Preheat your oven to 350 degrees F, and butter an 8 1/2 inch porcelain soufflé dish, or something of a similar size.

In a medium sized saucepan, bring the cream, muscovado sugar (or other dark brown sugar), molasses, and miso to a boil, stirring often to melt the sugar, and keeping a close eye to make sure it doesn’t burn. Lower the heat and let simmer for about five minutes, stirring constantly, until the sauce has thickened and coats the spoon. Try your best to break up any chunks of miso. Pour roughly half the sauce into your buttered baking dish, sprinkle the toasted sesame seeds over the toffee sauce, and place the dish in the freezer. Set the pan with the rest of the sauce aside for serving.

Pudding

In another medium saucepan, bring the dates and water to a boil over medium heat. Once boiling, remove from the heat and stir in the baking soda and ginger. Set aside, but keep slightly warm – leaving it on low heat isn’t a terrible idea.

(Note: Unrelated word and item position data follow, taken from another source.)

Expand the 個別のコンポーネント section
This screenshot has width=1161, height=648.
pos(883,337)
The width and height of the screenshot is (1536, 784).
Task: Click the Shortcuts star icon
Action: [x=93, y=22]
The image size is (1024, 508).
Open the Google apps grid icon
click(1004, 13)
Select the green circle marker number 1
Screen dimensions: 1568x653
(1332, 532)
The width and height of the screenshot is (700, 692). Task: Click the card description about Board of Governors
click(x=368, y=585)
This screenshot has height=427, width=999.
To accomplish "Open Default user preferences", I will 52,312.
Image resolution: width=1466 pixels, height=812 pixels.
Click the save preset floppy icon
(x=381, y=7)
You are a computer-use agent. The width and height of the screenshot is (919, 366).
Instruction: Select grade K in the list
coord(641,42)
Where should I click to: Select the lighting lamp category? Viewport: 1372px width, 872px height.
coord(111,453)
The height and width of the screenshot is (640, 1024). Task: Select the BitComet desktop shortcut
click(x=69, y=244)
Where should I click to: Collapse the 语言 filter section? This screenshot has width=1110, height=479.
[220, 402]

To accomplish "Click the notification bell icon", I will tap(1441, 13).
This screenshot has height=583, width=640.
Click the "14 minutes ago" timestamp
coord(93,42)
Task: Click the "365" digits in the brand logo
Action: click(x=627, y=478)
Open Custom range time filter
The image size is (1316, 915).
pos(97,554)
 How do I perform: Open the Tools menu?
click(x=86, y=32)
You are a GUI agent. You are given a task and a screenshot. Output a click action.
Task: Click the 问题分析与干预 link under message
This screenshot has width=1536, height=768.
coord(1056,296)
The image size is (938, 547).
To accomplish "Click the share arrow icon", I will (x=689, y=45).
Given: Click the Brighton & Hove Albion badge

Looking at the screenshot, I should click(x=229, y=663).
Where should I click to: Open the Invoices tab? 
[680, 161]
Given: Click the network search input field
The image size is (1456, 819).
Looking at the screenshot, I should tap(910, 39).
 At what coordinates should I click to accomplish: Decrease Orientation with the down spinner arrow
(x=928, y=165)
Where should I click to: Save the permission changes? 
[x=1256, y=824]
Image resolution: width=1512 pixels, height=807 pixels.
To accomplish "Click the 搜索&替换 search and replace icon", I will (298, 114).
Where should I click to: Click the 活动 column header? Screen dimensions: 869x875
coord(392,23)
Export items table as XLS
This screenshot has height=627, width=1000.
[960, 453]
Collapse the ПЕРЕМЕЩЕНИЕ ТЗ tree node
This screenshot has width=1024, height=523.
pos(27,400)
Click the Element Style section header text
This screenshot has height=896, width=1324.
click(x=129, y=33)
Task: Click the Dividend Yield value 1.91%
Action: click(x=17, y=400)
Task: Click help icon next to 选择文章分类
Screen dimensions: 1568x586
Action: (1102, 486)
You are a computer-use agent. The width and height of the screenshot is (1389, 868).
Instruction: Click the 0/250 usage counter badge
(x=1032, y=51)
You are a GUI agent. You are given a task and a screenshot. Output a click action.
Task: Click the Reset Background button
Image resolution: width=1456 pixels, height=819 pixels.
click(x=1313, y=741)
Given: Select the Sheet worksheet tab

In a small bowl, sift together the flour, baking powder, and salt. In a large mixing bowl (you can use an electric mixer), cream together the butter and granulated sugar. Add the eggs one at a time, and then the vanilla, stirring to combine. Add half of the flour mixture, then the date mixture, and then add the rest of the flour mixture, stirring between each addition. Be careful not to over-mix the batter.

Remove the baking dish from the freezer and pour the batter in over the toffee and sesame seeds. Bake for 50 minutes, or until it passes the toothpick test. Allow it to cool slightly before serving. To serve, warm the toffee sauce, spoon portions of the pudding onto plates or bowls, and top with the warm toffee sauce and a sprinkling of toasted sesame seeds. Whipped cream or vanilla ice cream will make a nice topping. I’ve also topped mine with some homemade anise-cardamom ice cream (based on the anise ice cream from David Lebovitz’s The Perfect Scoop).

According to Lebovitz, if you’re making the pudding in advance of serving, bake it without the toffee in the bottom of the dish. Close to serving time, poke the cake about 15 times with a chopstick or skewer, and distribute half the toffee sauce over the top. Cover with foil, warm in a 300 degree oven for about 30 minutes, and then follow the serving instructions above.